Il parere incriminato
Ma cosa dice di così preoccupante il parere del Consiglio dei garanti della privacy, che riunisce le autorità delegate alla partita dei 27 Stati dell’Unione? Premessa: è un parere. Ossia un intervento che l’ente può fornire alla Commissione quando sta progettando una legge in materia di dati personali. O, come nel caso di quello sui modelli “pay or consent”, quando un’autorità locale vuole intervenire su una materia che ha riflessi transnazionali. I garanti della privacy di Germania, Paesi Bassi e Norvegia hanno chiesto all’Edpb un parere su come comportarsi quando le piattaforme online mettono gli utenti di fronte al bivio: o paghi o ti traccio. Un aut aut che l’Edpb considera non praticabile: “Non sarà possibile per le grandi piattaforme online rispettare i requisiti per un consenso valido [ai sensi del Gdpr, nrd] se pongono agli utenti solo una scelta binaria tra acconsentire al trattamento dei dati personali per finalità di pubblicità comportamentale o pagare una tariffa”.

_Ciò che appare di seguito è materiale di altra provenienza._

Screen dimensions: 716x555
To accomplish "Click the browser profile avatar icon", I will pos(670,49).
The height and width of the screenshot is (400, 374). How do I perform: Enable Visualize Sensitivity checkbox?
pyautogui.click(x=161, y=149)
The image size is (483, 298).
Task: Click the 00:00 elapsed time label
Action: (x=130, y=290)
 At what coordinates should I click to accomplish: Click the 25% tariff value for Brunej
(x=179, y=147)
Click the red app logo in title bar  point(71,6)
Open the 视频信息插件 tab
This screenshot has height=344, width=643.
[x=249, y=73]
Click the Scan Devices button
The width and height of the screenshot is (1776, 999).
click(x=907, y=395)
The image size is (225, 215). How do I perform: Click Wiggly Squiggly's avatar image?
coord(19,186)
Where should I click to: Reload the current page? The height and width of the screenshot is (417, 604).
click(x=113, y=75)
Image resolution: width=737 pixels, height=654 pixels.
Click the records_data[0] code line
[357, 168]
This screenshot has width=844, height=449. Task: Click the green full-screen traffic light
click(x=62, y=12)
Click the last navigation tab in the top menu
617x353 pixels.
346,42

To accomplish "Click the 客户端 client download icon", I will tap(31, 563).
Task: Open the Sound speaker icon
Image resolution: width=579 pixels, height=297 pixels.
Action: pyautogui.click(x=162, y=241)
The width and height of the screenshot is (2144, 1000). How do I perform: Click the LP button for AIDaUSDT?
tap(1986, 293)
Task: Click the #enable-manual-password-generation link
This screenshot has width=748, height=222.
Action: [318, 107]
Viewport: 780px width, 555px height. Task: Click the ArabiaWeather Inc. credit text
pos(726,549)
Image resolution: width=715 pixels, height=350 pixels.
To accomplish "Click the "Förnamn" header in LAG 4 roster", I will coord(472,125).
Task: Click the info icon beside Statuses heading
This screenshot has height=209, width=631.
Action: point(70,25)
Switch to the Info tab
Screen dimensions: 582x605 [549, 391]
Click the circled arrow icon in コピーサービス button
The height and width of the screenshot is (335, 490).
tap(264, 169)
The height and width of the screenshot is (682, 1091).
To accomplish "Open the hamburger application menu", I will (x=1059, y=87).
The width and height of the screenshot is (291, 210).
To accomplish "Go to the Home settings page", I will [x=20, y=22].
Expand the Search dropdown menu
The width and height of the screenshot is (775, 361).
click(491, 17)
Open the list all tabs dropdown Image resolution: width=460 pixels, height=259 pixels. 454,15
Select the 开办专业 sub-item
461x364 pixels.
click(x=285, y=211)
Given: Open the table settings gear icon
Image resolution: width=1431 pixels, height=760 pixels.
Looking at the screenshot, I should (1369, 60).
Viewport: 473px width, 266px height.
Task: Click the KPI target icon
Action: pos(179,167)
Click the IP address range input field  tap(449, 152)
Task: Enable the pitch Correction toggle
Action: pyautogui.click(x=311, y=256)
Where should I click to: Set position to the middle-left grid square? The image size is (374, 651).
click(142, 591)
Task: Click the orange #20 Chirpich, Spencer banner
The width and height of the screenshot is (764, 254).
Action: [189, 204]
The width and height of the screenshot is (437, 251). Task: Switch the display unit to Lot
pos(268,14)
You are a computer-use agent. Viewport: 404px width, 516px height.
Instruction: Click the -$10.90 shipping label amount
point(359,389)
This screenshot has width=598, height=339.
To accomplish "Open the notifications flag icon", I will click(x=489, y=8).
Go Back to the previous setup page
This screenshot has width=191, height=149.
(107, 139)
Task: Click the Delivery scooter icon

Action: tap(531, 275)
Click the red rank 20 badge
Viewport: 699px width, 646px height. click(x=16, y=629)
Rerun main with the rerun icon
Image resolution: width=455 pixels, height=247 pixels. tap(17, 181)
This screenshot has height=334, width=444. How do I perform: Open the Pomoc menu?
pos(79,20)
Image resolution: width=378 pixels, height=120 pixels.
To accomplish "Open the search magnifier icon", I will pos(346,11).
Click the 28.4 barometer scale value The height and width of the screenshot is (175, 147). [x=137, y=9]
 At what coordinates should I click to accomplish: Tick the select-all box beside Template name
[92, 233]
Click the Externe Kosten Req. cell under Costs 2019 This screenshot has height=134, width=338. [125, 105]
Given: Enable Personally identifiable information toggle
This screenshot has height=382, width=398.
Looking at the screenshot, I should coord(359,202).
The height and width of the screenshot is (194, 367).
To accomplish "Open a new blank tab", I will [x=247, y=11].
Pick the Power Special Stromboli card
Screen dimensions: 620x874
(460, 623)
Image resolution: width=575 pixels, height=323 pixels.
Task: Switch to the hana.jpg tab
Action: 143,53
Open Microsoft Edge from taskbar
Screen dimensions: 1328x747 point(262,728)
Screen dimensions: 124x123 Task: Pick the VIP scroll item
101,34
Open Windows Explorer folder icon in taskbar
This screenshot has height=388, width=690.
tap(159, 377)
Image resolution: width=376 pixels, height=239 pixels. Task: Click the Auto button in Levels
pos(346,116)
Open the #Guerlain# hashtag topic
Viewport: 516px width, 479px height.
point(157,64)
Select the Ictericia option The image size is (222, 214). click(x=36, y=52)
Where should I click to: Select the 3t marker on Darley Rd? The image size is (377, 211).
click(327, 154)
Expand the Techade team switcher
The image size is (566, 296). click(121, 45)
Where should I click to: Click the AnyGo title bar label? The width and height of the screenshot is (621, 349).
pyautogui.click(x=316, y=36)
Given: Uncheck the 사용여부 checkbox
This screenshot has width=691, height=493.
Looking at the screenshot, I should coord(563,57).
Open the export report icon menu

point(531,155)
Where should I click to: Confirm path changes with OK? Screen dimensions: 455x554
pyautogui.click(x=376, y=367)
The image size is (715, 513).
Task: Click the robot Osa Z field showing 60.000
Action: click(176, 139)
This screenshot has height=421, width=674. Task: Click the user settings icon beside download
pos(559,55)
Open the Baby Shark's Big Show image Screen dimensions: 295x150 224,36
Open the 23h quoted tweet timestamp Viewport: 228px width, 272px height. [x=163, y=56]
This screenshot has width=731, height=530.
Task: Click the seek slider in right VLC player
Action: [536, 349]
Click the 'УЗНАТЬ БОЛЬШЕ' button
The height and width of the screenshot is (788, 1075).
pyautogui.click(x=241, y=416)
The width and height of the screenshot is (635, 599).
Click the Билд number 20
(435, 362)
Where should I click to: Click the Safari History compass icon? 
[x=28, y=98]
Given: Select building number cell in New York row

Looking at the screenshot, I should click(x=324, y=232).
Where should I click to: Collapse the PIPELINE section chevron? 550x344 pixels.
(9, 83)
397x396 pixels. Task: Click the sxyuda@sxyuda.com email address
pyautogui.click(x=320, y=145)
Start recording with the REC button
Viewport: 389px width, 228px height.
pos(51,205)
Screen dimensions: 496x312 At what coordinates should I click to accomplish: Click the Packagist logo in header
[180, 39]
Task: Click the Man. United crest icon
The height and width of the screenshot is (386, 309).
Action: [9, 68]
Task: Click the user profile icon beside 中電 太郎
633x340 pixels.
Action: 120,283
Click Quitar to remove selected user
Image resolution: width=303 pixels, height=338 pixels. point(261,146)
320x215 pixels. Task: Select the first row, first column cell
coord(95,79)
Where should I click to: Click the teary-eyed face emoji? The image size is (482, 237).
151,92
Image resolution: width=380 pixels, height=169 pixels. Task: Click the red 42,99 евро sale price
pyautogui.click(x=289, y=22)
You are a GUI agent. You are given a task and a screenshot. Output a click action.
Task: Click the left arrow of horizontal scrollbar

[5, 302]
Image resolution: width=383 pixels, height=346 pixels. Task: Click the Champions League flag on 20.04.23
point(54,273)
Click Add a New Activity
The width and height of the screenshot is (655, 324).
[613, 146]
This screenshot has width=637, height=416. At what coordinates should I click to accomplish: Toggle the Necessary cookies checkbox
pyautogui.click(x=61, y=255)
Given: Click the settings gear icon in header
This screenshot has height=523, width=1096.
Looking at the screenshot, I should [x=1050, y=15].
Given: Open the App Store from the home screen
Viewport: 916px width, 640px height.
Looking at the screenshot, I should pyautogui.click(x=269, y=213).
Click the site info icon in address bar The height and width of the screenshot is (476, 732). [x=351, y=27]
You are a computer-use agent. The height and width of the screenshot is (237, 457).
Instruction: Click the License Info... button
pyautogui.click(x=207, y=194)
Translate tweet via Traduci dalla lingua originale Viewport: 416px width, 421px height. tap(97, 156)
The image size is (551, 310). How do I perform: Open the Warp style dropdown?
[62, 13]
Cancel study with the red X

Tanto che nelle conclusioni, l’Edpb ricorda che “i dati personali non sono beni da scambiare” e pertanto, se le piattaforme vogliono introdurre modelli alternativi alla pubblicità frutto della profilazione, non possono offrire come unica alternativa il pagamento di una tariffa di iscrizione, ma prevedere altre formule a costo zero, per esempio come pubblicità a zero (o inferiore) sfruttamento di dati personali. Che peraltro per il Consiglio sarebbe la scelta migliore, in ottica Gdpr, ma chiaramente suona come un anatema alle orecchie dei social network. Per l’Edpb il modello “pay or consent” si può considerare valido solo se: il consenso è davvero libero, quindi senza che il rifiuto a pagare comporti limitazioni del servizio o coercizioni, c’è una alternativa equivalente che non ricorre alla profilazione, l’utente è informato e dà il suo ok a condizioni specifiche e non generalizzate.
Le ragioni del ricorso
Di Meta, che nel novembre 2023 ha introdotto un modello a pagamento con zero pubblicità a 250 euro l’anno, non si fa che menzione in una nota a pie’ di pagina. Perché il parere ha un valore generalizzato e non mirato su una singola piattaforma (benché chiaramente l’impatto della scelta di Menlo Park abbia modificato gli assetti a livello globale). Tanto però è bastato per far saltare la mosca al naso al gigante tecnologico, che è passato alle vie legali. Nella nota si richiama una vertenza scoppiata nel 2021 in Germania tra Menlo Park e l’Antitrust tedesco, finita davanti alla Corte di giustizia dell’Unione per fissare alcuni principi del Gdpr. Principi che l’Edpb richiama e che predicano che “il consenso non può essere considerato liberamente prestato se l’interessato non è in grado di operare una scelta autenticamente libera o è nell’impossibilità di rifiutare o revocare il consenso senza subire pregiudizio”, o ancora, “se non è possibile prestare un consenso separato a distinti trattamenti di dati personali”. Lo squilibro di potere tra la piattaforma e l’utente, si legge nella sentenza del caso, datata 2023, “può incidere sulla libertà di scelta di tale utente, il quale potrebbe non essere in grado di rifiutare o di revocare il suo consenso senza subire pregiudizio”. Secondo Meta, l’Edpb avrebbe sbagliato a interpretare la sentenza. E di conseguenza a emettere un parere, motivo per cui lo impugna.